Porto Alegre: la cité de la jeunesse, une utopie en construction

Porto Alegre: la cité de la jeunesse, une utopie en construction


Au coeur du 2e Forum Social Mondial de Porto Alegre, le Comité de la jeunesse avait organisé sa Cité alternative dans le «Parque da Harmonia». Cette année, le Campement Inter-continental de la jeunesse a réuni plus de 15000 jeunes, issus de quarante pays des cinq continents.



Parmi les 15000 participant-e-s, les organisateurs/trices ont dénombré 45 % de femmes, 87% de Brésilien-nes et 13% d’étrangers, dont 70% de Latino-Américains, 22% d’Européens, 6% de Nord-Américains et 2% d’autres continents. En réalité, une grande partie des jeunes Européens et Nord-Américains qui ont pris part au FSM, n’étaient pas inscrits au Campement de la jeunesse. Leur participation réelle au 2e FSM paraît donc sensiblement sous-évaluée par ces chiffres. A noter que 2e le Campement intercontinental de la jeunesse a rassemblé un certain nombre de protagonistes européens des mouvements contre la mondialisation néolibérale qui, de Seattle à Gênes, ont dynamisé les grandes journées de résistance et lancé un débat international sur les revendications du mouvement, ainsi que sur ses formes de lutte et d’organisation.



Cette année, le Campement Intercontinental de la Jeunesse avait décidé d’expérimenter directement des alternatives concrètes, sur le terrain: bio-construction, autogestion, démocratisation des moyens de communication et des ressources culturelles, alimentation non industrielle, etc.



Nous reproduisons ici un extrait du document de bilan provisoire, que vient d’élaborer le Comité de la jeunesse du FSM.

Réd.

Jeu de données -
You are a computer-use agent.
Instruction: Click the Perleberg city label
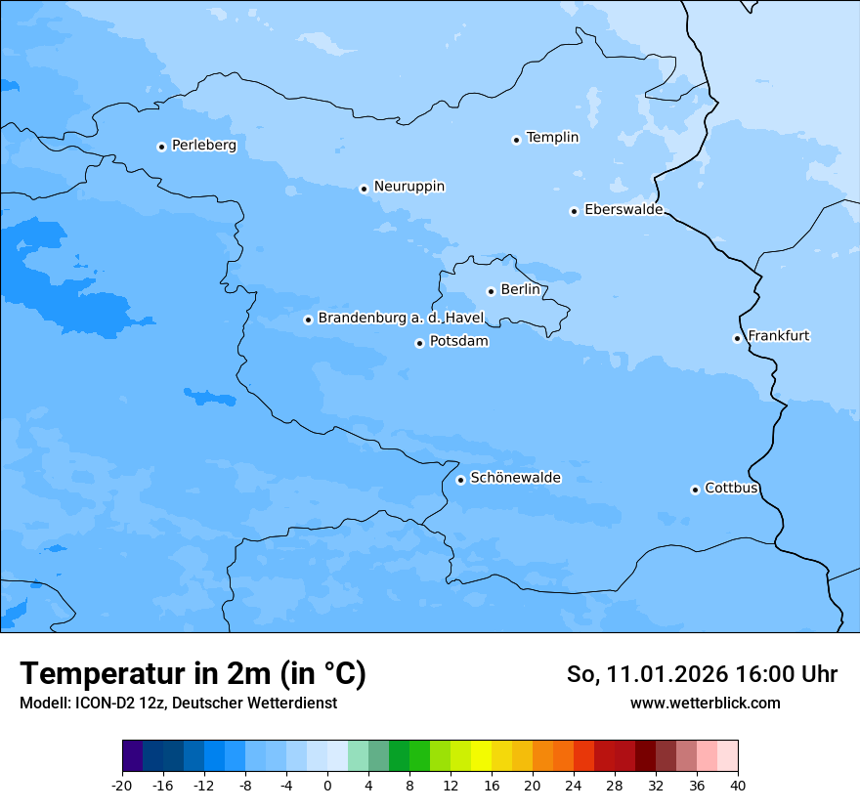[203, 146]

==

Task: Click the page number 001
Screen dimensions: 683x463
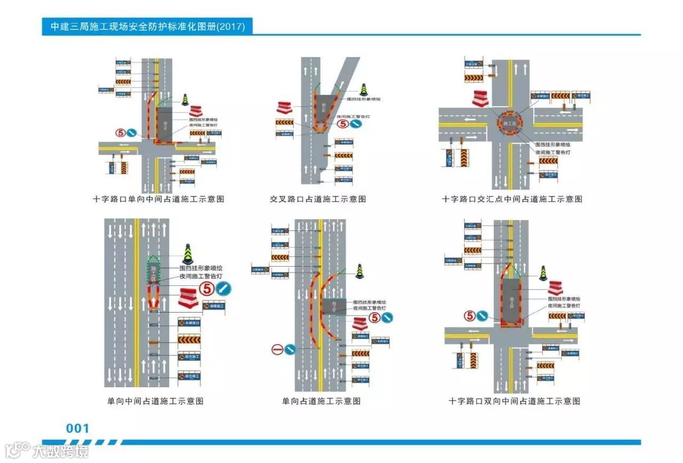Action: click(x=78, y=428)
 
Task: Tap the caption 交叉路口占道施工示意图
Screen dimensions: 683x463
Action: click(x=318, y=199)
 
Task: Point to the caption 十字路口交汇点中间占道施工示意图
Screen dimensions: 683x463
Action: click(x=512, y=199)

Consignes -
1) Dans le texte sur le campement de la jeunesse à Porto Alegre, combien de jeunes le Campement intercontinental a-t-il réunis cette année ?
2) Poursuivez le texte sur le campement de la jeunesse à Porto Alegre à partir de sa dernière phrase.
Les items n'interviennent pas ici.

Résultats de l'exercice -
1) Plus de 15000 jeunes, issus de quarante pays des cinq continents.

2)
Au milieu des décombres d’un monde en décomposition, nous avons trouvé un espace pour rêver, créer, danser, penser, apprendre la nécessité de globaliser la résistance et l’espérance. Nous avons trouvé à Porto Alegre une ville libre, où les générations, les genres, les ethnies, les religions et les nationalités ont formé une mosaïque humaine démocratique, exprimant des aspirations collectives, respectant l’ensemble des différences et construisant des alternatives.


Nous avons vécu une rencontre de générations. De celles qui ont contesté les expériences du communisme bureaucratique et des totalitarismes, de celles qui ont vu tomber le Mur de Berlin et ont grandi sur ses ruines, voyant triompher le capitalisme néolibéral et ses valeurs individualisantes, qui ont transformé la vie en marchandise et l’être humain en objet. Une période qui s’est présentée comme la «fin de l’histoire», alors qu’elle n’annonce que la fin du capitalisme.

Auto-émancipation

Des séquelles du passé demeurent encore, parmi celles et ceux qui accréditent encore les vieilles formules comme le culte de la personnalité ou la croyance que le despotisme éclairé peut sauver l’humanité, mais aussi parmi celles et ceux qui veulent réformer le capitalisme ou ses armatures (FMI, Banque Mondiale, OMC, etc.). Mais, portant notre regard au-delà, nous avons élevé la voix pour dire que nous voulions un monde libre, sans maîtres, que nous voulions une véritable émancipation, une auto-émancipation. Nous poursuivons une utopie, un lieu dans lequel l’exploitation des travailleurs/euses, l’oppression des femmes, des noirs, des immigrant-e-s, l’aliénation, la réification, l’Etat et le capital soient tous abolis.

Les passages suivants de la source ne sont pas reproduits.